PROBLEMS TO WORK ON:
(1) List every individual person named in the exhibition review below.
(2) For each statement, say whether it agrees with the exhibition review below, and quote the words of the review that decide it: (a) The two shows were on display at Refusalon in the fall of 1999. (b) Harrison's 1971 exhibition consisted of paintings. (c) Both artists were born in the Bay Area.

Originally published in Artpapers, May 2000
West Coast
Conrad Atkinson’s "Mining Culture in Technicolor" and Margaret Harrison’s "Moving Pictures and Changing Places/Perfume Politics and Cosmetic Bodies" were on display from September 2 – October 2, 1999 at Refusalon. Atkinson, a cultural guerrilla who mines the methods of conceptual art and combines them with the goals of political activism, has been highly influential, inspiring Tim Rollins (of Tim Rollins and K.O.S.) and Group Material along the way. Harrison personalizes the political. A founding member of London’s Women’s Liberation Art Group (1970), in 1971 she had one of the first one-woman feminist exhibitions, showing drawings that utilized image reversal to subvert stereotypical gender relationships. One of the works, a portrait of Hugh Hefner, "Bunny Girl with Bunny Penis" created such a stir that the gallery was closed down by the police. These two artists, activists, educators and lovers born in Britain, but now living and working in the Bay Area, have been generating socially conscious art for over 30 years.

RECORDED DATA:
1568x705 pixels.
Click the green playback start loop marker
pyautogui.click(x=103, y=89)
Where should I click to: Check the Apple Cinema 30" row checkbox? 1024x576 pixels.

SOLUTIONS FOR EACH TASK:
(1) Conrad Atkinson, Margaret Harrison, Tim Rollins, Hugh Hefner

(2)
(a) Yes: "were on display from September 2 – October 2, 1999 at Refusalon"
(b) No: "showing drawings that utilized image reversal to subvert stereotypical gender relationships"
(c) No: "born in Britain, but now living and working in the Bay Area"